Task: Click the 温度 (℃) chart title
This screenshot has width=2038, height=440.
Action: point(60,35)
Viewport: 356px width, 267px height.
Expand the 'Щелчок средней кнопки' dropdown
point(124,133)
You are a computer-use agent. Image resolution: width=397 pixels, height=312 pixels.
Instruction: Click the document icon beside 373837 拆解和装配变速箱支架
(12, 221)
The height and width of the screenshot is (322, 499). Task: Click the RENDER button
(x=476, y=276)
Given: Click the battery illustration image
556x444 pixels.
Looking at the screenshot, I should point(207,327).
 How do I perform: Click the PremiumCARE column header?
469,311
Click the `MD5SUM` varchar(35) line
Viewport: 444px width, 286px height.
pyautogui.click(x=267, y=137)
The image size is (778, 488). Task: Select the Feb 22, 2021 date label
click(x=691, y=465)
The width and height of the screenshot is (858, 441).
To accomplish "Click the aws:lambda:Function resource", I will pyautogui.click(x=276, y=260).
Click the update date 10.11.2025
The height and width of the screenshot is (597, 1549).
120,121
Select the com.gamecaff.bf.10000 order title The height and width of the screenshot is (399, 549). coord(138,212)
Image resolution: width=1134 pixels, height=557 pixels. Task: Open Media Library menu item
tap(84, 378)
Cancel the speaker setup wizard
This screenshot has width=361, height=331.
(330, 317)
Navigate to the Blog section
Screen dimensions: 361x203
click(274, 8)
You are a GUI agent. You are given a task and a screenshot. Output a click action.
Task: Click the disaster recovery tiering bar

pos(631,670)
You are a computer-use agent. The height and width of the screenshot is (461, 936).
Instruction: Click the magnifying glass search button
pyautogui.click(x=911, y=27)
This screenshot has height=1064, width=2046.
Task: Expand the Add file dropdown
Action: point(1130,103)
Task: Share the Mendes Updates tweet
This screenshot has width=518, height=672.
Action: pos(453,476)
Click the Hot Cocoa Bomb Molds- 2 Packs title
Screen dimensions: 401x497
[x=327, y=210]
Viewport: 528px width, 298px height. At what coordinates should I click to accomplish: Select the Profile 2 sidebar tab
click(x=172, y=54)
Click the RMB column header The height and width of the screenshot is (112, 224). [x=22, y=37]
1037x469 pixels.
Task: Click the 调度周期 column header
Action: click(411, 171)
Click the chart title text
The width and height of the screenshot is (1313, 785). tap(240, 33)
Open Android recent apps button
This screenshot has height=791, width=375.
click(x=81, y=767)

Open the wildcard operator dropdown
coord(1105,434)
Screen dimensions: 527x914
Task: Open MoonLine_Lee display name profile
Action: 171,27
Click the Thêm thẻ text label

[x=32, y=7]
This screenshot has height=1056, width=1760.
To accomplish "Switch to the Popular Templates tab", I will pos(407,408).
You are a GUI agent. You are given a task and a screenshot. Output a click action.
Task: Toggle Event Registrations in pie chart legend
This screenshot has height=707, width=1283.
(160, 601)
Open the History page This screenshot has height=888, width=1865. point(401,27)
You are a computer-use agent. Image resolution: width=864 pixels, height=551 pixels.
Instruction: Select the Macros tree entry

§ Instructions to follow: Rewrite all of the entries above as a numbered list, one line per item, and drop the blank lines.

§ Expected answer:
1. Task: Click the 温度 (℃) chart title
2. This screenshot has width=2038, height=440.
3. Action: point(60,35)
4. Viewport: 356px width, 267px height.
5. Expand the 'Щелчок средней кнопки' dropdown
6. point(124,133)
7. You are a computer-use agent. Image resolution: width=397 pixels, height=312 pixels.
8. Instruction: Click the document icon beside 373837 拆解和装配变速箱支架
9. (12, 221)
10. The height and width of the screenshot is (322, 499). Task: Click the RENDER button
11. (x=476, y=276)
12. Given: Click the battery illustration image
13. 556x444 pixels.
14. Looking at the screenshot, I should point(207,327).
15.  How do I perform: Click the PremiumCARE column header?
16. 469,311
17. Click the `MD5SUM` varchar(35) line
18. Viewport: 444px width, 286px height.
19. pyautogui.click(x=267, y=137)
20. The image size is (778, 488). Task: Select the Feb 22, 2021 date label
21. click(x=691, y=465)
22. The width and height of the screenshot is (858, 441).
23. To accomplish "Click the aws:lambda:Function resource", I will pyautogui.click(x=276, y=260).
24. Click the update date 10.11.2025
25. The height and width of the screenshot is (597, 1549).
26. 120,121
27. Select the com.gamecaff.bf.10000 order title The height and width of the screenshot is (399, 549). coord(138,212)
28. Image resolution: width=1134 pixels, height=557 pixels. Task: Open Media Library menu item
29. tap(84, 378)
30. Cancel the speaker setup wizard
31. This screenshot has width=361, height=331.
32. (330, 317)
33. Navigate to the Blog section
34. Screen dimensions: 361x203
35. click(274, 8)
36. You are a GUI agent. You are given a task and a screenshot. Output a click action.
37. Task: Click the disaster recovery tiering bar
38. pos(631,670)
39. You are a computer-use agent. The height and width of the screenshot is (461, 936).
40. Instruction: Click the magnifying glass search button
41. pyautogui.click(x=911, y=27)
42. This screenshot has height=1064, width=2046.
43. Task: Expand the Add file dropdown
44. Action: point(1130,103)
45. Task: Share the Mendes Updates tweet
46. This screenshot has width=518, height=672.
47. Action: pos(453,476)
48. Click the Hot Cocoa Bomb Molds- 2 Packs title
49. Screen dimensions: 401x497
50. [x=327, y=210]
51. Viewport: 528px width, 298px height. At what coordinates should I click to accomplish: Select the Profile 2 sidebar tab
52. click(x=172, y=54)
53. Click the RMB column header The height and width of the screenshot is (112, 224). [x=22, y=37]
54. 1037x469 pixels.
55. Task: Click the 调度周期 column header
56. Action: click(411, 171)
57. Click the chart title text
58. The width and height of the screenshot is (1313, 785). tap(240, 33)
59. Open Android recent apps button
60. This screenshot has height=791, width=375.
61. click(x=81, y=767)
62. Open the wildcard operator dropdown
63. coord(1105,434)
64. Screen dimensions: 527x914
65. Task: Open MoonLine_Lee display name profile
66. Action: 171,27
67. Click the Thêm thẻ text label
68. [x=32, y=7]
69. This screenshot has height=1056, width=1760.
70. To accomplish "Switch to the Popular Templates tab", I will pos(407,408).
71. You are a GUI agent. You are given a task and a screenshot. Output a click action.
72. Task: Toggle Event Registrations in pie chart legend
73. This screenshot has height=707, width=1283.
74. (160, 601)
75. Open the History page This screenshot has height=888, width=1865. point(401,27)
76. You are a computer-use agent. Image resolution: width=864 pixels, height=551 pixels.
77. Instruction: Select the Macros tree entry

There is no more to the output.